-- Passage --
Dubé said full operations at BMP are expected to resume in early fall, and that emergencies would be “taken care of without delay.” She noted that 11 respiratory therapists had been hired by the CIUSSS in the past week, with seven assigned to BMP.

No resumption of nursing services at CLSC Lac-Brome

There have been no nursing care services offered at the CLSC Lac-Brome since spring 2024. When the CLSC reopened in October 2024, it reopened for laboratory services only. At the time, CIUSSS spokesperson Nancy Corriveau told the BCN a consultative committee would be put in place to “clearly define the needs of the population and reassess our service offering.” That idea was ultimately scrapped and there are no plans to resume nursing care at the CLSC.

“Following a further assessment, we have decided not to create the announced community consultation committee,” Dubé said. “We have a duty to adapt our care and services according to the needs of the population and the context of our resources. Thus, we no longer have routine nursing care at the CLSC Lac-Brome service point, but we do have a [laboratory sample] collection service. For an appointment requiring routine nursing care, the population is always invited to contact the CLSC de Cowansville at (450) 266-4304, the CLSC de Sutton at (450) 538-3994 or the CLSC de Bromont at (450) 375-1692. These surrounding CLSCs are located approximately 20 minutes away by car.”

The loss of nursing care services in a town like Brome Lake is worrisome for Prévost. “This is a big deal, because we have a very large territory, and having services in the villages is important,” she said. “We have some transit, and we have medical transportation volunteers, but it’s not like a big city.”

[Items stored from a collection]
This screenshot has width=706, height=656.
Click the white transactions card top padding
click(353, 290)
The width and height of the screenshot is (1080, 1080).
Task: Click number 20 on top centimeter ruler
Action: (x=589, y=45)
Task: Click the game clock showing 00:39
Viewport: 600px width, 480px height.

-- Activities --
**A.** According to the article on the CLSC Lac-Brome, since when have no nursing care services been offered there?
**B.** Continue the article on the CLSC Lac-Brome, picking up after its final sentence.
The records are separate from the article on the CLSC Lac-Brome.

-- Answers to each task --
**A.** Since spring 2024.

**B.**
Dubé said no major CHSLD closures were anticipated over the summer, but that “a few beds might not immediately be given to the next [resident] when they are freed up” at the CHSLD de Sutton.

Defending access to care in Bedford

After a series of closures and cutbacks in the past year, advocates for health care access in Bedford have formed a nonprofit to fight future cuts.

“The decline in healthcare services in the Bedford area over the past 10 years has prompted a reaction: the loss of three seniors’ residences, the retirement of two physicians who were almost miraculously replaced, the closure of CHSLD beds during summer 2024, the cancellation of the CHSLD expansion project in June 2024, not to mention the glaring lack of intermediate resources, are just a few examples of concern,” said Normand Deragon, spokesperson for the Bedford Pole Citizen Health Committee (BPCHC). “The result of our action [last year] is not so much what we gained, but rather, what we did not lose. For example, we now have two new doctors at our CLSC in replacement of recently retired physicians, and in contrast to last year, no beds will be closed at our CHSLD during the summer vacations. … As you say in English, the squeaky wheel gets the grease.”

“With a population where 25 per cent of residents are aged 65 or over, we are worried about what the future holds for our region. This explains the reason for our mobilization to safeguard healthcare services in the Bedford area,” said BPCHC president Pierrette Messier-Peet.

The new nonprofit plans to “explore the possibility” of bringing a new seniors’ residence to the area, and raise awareness of the services offered by the CLSC de Bedford and other local service providers.